By Jeff Benson
3 min read
The co-founder of Crypto for Black Economic Empowerment (CBBE), a group of 100 Black founders and creators, today announced the launch of a new crypto venture capital fund: Audacity.
Audacity Fund I is set to distribute money to African crypto startups, with a particular focus on decentralized finance (DeFi), the term for blockchain-based projects that cut out financial intermediaries like banks so that people can lend, borrow, and trade with one another directly.
"As exciting and interesting as blockchain and crypto is today, it's still one dimensional in terms of the participants," the fund's founder, Erikan Obotetukudo, told Decrypt. At the same time, she said, "Fundamentally, crypto is actually being led and driven by emerging markets—El Salvador, Argentina, places like Nigeria and the Philippines."
The fund, then, is about getting capital into the hands of Black and African entrepreneurs in such markets.
Beyond craving more blockchain engineers, she said many projects need help with crafting proper tokenomics, marketing their services, and even having backup to engage with regulators.

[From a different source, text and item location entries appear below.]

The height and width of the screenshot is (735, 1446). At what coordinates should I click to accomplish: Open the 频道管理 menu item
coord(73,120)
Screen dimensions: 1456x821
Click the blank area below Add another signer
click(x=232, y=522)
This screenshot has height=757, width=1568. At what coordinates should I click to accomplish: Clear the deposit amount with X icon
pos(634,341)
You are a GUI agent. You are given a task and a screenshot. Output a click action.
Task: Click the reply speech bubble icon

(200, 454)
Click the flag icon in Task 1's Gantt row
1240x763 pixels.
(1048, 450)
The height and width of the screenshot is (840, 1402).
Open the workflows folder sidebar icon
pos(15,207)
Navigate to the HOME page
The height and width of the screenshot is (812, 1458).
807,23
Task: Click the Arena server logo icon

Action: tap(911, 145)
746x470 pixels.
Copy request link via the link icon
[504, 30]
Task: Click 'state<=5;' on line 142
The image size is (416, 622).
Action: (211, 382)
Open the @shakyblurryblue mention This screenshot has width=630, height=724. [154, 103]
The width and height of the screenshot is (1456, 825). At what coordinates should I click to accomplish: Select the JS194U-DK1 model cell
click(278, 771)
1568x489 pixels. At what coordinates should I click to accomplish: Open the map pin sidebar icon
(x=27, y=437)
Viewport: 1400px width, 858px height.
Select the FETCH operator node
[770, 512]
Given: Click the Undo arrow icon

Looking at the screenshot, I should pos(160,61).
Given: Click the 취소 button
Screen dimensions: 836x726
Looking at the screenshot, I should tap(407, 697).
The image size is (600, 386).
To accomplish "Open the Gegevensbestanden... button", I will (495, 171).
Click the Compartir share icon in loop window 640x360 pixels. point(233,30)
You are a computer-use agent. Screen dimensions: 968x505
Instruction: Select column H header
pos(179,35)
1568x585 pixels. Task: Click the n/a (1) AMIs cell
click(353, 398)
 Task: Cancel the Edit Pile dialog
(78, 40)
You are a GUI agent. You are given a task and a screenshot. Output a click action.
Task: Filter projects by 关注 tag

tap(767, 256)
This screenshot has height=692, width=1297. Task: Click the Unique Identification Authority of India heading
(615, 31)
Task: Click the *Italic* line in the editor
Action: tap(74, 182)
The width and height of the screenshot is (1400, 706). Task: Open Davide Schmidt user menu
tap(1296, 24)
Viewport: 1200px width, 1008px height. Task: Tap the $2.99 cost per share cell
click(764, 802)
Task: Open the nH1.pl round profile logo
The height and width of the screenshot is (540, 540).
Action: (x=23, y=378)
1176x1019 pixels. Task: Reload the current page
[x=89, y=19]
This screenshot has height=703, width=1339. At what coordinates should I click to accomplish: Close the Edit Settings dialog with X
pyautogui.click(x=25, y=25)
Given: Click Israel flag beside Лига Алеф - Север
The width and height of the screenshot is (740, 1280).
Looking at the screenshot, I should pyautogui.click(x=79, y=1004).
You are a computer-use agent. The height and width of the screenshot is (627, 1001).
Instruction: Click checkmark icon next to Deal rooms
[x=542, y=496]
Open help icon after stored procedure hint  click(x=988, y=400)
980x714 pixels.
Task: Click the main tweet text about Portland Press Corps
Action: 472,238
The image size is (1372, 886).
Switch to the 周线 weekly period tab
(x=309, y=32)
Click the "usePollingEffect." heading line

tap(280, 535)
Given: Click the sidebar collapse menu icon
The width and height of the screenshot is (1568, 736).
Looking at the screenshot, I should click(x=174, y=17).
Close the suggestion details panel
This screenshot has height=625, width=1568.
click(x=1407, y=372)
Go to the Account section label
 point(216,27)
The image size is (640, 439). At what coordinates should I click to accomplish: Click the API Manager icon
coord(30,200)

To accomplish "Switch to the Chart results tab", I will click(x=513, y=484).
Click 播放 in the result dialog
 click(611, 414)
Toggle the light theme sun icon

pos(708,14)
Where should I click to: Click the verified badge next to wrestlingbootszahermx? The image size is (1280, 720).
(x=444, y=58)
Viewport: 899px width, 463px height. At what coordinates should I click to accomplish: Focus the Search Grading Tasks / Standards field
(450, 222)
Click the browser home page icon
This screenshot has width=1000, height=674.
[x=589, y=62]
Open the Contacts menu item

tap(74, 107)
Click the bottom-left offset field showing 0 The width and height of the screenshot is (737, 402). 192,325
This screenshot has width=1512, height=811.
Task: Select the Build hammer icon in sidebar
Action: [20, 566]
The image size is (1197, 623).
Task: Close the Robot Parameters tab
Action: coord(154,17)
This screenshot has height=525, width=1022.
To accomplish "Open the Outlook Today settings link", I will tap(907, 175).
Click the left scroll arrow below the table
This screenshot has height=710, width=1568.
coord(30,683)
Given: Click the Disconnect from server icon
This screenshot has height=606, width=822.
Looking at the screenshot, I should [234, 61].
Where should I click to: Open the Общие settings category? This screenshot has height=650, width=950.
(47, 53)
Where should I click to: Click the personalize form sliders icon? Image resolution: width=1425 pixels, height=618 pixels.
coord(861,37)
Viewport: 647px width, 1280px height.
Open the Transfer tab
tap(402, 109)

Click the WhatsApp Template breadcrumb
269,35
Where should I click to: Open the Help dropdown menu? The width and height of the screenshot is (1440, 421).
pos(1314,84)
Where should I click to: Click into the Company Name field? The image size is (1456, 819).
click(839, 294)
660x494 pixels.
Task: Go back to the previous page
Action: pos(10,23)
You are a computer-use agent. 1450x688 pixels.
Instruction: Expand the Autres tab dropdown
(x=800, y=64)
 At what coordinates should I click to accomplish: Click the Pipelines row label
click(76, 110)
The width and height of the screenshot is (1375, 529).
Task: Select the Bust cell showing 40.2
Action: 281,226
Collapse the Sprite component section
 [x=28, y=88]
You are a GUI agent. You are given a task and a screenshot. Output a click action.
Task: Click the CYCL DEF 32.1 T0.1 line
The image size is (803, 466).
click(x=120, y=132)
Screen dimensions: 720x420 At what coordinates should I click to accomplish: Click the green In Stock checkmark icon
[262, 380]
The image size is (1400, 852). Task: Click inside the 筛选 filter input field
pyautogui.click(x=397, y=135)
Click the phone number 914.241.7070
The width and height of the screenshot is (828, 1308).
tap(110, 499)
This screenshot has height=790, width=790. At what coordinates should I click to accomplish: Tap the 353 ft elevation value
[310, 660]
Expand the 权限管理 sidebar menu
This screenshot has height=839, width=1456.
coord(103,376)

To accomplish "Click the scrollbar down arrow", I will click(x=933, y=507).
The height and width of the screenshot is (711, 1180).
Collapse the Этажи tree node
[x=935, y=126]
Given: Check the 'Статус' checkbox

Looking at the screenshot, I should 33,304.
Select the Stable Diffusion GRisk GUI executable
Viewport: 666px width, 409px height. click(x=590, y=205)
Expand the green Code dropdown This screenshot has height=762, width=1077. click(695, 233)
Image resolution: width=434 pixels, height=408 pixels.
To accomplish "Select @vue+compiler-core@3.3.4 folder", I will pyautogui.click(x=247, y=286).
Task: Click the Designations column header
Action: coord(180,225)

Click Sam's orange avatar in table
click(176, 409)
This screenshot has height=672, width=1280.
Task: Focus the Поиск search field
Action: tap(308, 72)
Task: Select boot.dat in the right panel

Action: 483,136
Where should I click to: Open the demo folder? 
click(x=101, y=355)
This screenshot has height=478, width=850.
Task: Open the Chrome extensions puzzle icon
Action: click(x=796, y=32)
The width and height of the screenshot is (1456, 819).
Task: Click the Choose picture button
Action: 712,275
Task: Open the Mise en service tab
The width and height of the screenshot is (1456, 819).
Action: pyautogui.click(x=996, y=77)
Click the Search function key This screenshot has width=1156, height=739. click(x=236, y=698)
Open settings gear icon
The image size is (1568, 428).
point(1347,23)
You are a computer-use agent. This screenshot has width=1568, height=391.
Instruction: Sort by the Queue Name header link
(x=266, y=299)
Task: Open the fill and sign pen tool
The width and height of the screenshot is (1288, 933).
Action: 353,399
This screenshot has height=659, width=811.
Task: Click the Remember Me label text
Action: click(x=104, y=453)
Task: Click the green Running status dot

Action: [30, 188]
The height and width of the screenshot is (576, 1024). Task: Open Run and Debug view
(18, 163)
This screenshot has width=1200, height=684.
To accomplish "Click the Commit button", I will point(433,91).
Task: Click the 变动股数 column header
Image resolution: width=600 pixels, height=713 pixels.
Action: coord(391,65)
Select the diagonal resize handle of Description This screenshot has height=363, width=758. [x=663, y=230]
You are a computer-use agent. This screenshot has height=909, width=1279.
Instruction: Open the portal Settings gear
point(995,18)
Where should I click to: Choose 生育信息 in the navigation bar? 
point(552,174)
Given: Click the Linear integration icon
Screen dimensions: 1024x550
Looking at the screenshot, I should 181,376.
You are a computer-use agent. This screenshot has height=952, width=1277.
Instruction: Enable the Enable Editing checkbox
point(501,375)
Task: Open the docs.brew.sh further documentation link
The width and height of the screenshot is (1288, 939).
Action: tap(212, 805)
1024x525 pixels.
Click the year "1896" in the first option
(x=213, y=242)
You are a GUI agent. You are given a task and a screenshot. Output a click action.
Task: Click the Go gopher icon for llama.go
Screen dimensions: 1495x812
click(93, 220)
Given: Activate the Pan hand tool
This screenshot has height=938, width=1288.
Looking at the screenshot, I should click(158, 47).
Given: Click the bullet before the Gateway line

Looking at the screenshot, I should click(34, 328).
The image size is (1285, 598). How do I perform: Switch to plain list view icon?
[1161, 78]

For instance, Nigeria, one of the continent's economic powerhouses, earlier this year barred banks from dealing with cryptocurrency companies, creating problems for Web 3 entrepreneurs.
Audacity has some major names backing it, including, CoinShares CSO Meltem Demirors, IDEO CoLab Ventures, and Electric Capital, which provides funding to early-stage FinTech and crypto projects.
Though it has one foot in the venture capital world, the other is in decentralized capital. Audacity will leverage Syndicate Protocol, a platform for launching decentralized autonomous organizations (DAOs) and investment funds. Obotetukudo said the plan is to transition the fund into a full-fledged DAO, an organization that lets members make investment and governance decisions by voting with tokens on a blockchain.
"Fundamentally, venture capital is changing," she said. Being on-chain is about removing financial intermediaries and making it "more seamless to move money between being an investor and into an asset."
She believes that Audacity can also be part of rectifying a system where Black and African people create much of the world's intellectual property without compensation. "A lot of what we consume today and what sells today is with the black sort of aesthetic and African aesthetic in mind," she said. Through tokenization, NFTs and other monetization strategies, the startups Audacity funds can help reverse that disparity.
Said Obotetukudo: "This fund is just the beginning of saying...the majority of the world that has been overlooked for centuries are going to be the leaders of the new internet."